Power Play


  • Written by lead singer John Kay, this is a song about the "power people" who try to mandate people's lives and behavior, which was very much on the minds on many young people in 1969: "What gives you the right? Hey you to stand there and tell me what to do. Tell me who gave you the power to stop me from livin' like I do?" Strangely enough, it's the same mantra later chanted by the right wing, while in the '60s, it was the left wing that expressed these sentiments. >>
    Suggestion credit:
    Ray - Bonneville salt flats, UT

Comments: 5

  • Revjen45 from Lake Stevens, WaJohn Kay was/is a prophet. Listen to this and "The Ostrich" - more accurate now than when they were written. I turned 21 in '68, and I see the conditions portrayed coming true faster and faster every day.
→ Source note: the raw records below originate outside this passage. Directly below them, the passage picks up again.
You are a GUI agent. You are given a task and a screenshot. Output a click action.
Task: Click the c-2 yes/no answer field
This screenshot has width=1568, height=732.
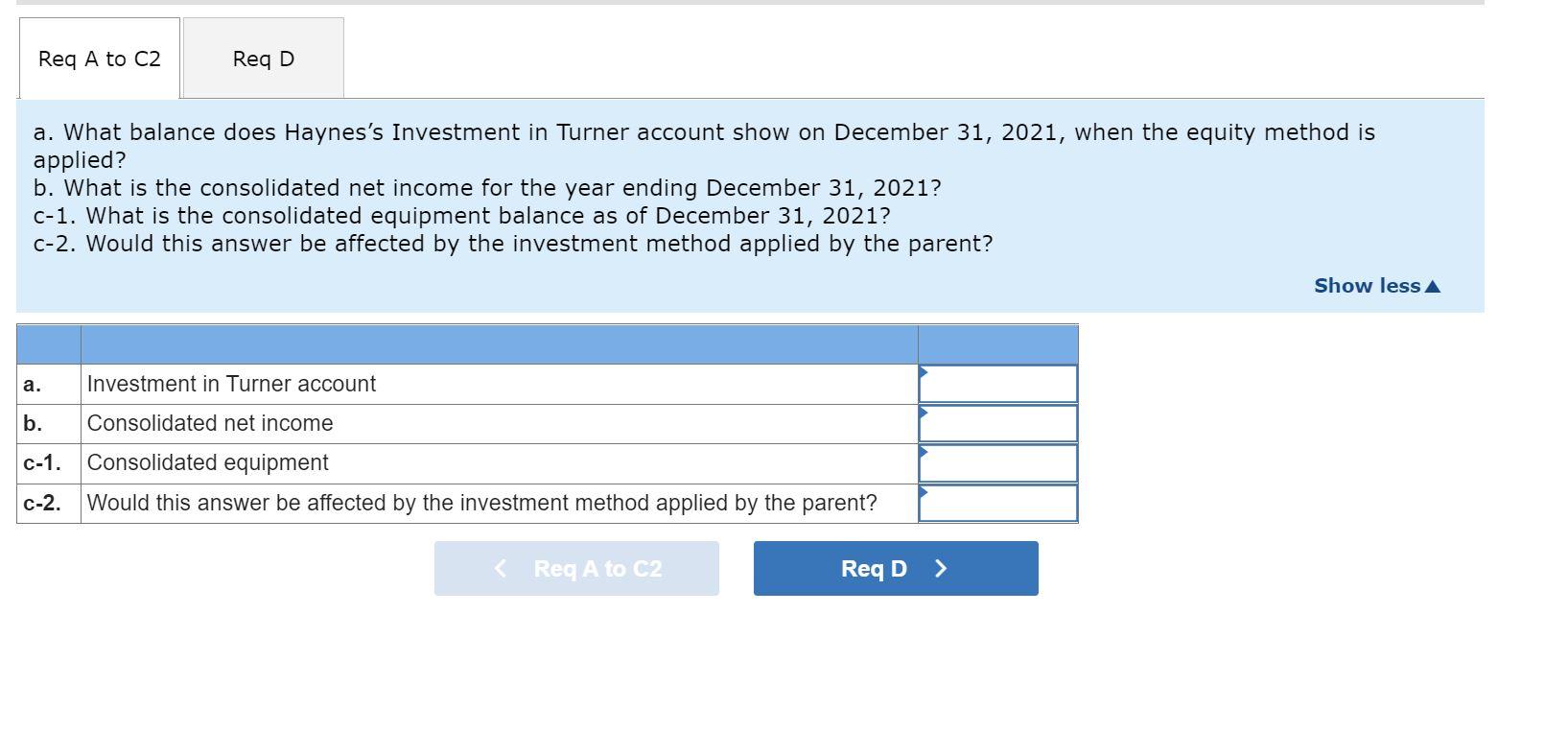(x=997, y=502)

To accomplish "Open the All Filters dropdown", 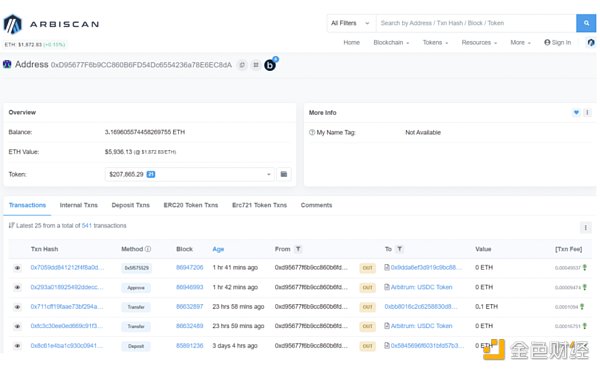I will (351, 23).
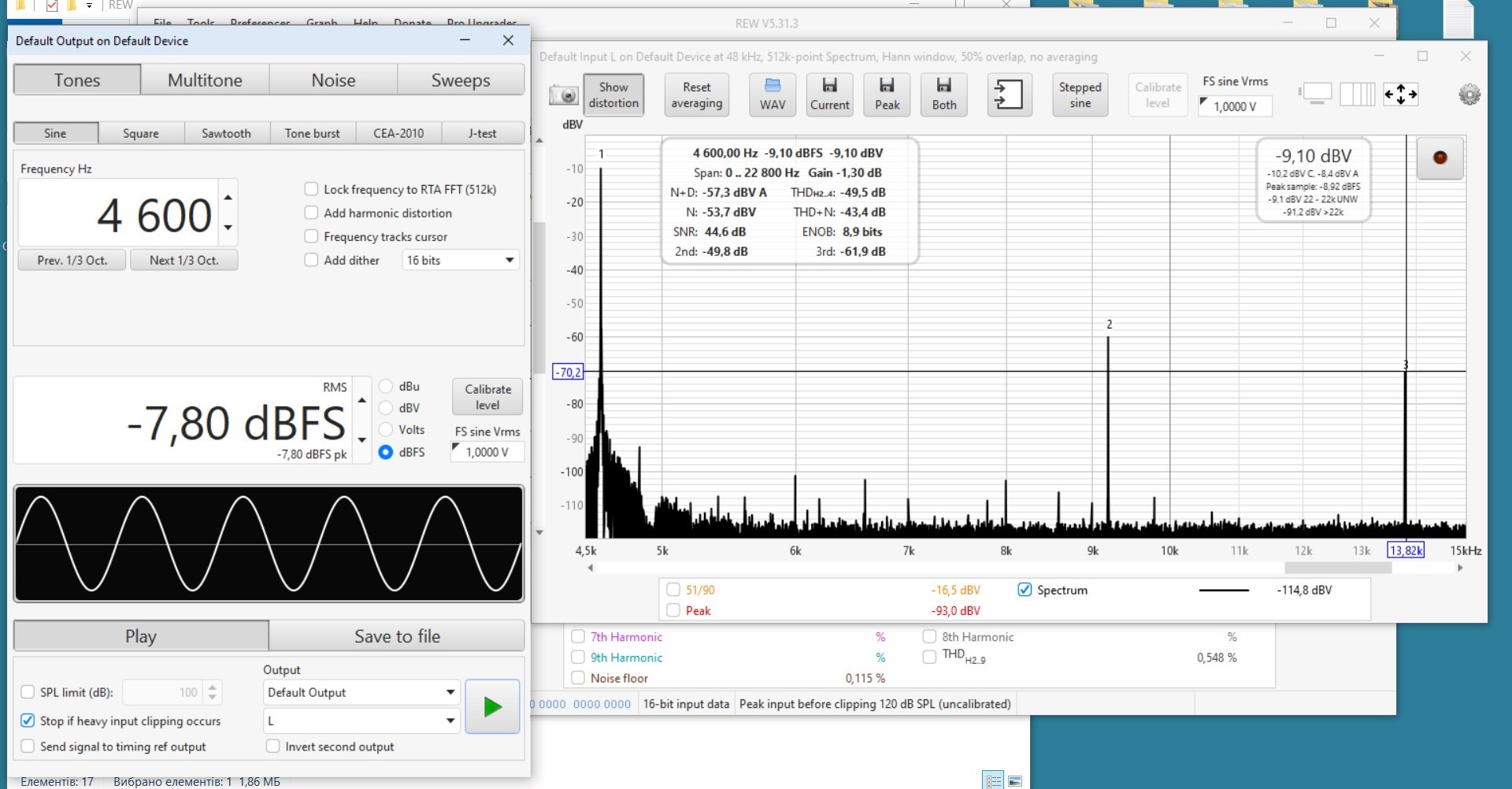Select the Square waveform tab
The image size is (1512, 789).
point(141,133)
The Wolfmuzik espouses a Weltanschauung of kindness, courage, introspection, personal responsibility, and honorable conduct. I have seen them 25 times and they just get better as I listen. I, too hope to meet John in person some day.
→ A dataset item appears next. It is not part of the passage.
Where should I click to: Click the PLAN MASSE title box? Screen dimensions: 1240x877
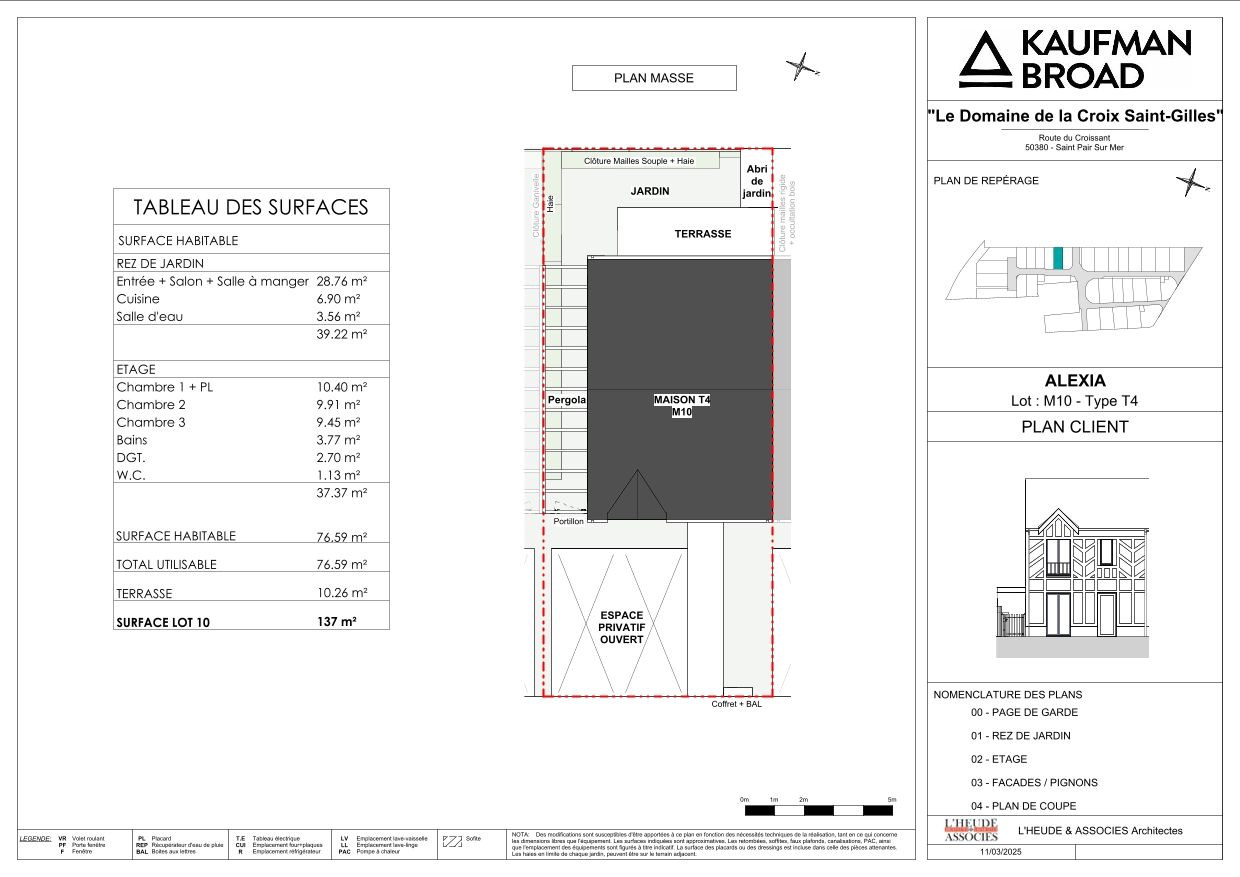click(653, 77)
  • Randy from Fayettevile, ArMan, this song brings back some memories of the late Sixties & the U.S. the way it was back then. Then, John Kay & Steppenwolf were famous for their hard rock creativity and their social conscious songs. I'm glad Kay & the band are back performing & recording for their fans now. This song is powerful in message and music. In '69 I served in the Army in Vietnam War at Bien Hoa Base & heard the military radio station there that played a lot of Rock & Roll, R&B, some blues, and some pop. Whatever the GI's loved then. I heard many Steppenwolf hits over the AFVN radio in "Nam. When I got to go on my R&R to Singapore, I bought a cassette of Steppenwolf's "Monster" album and that is one hell of a great album. Well, here in 2014, I'm a bit older, none the wiser, but still a rock & roller. And still a Steppenwolf fan!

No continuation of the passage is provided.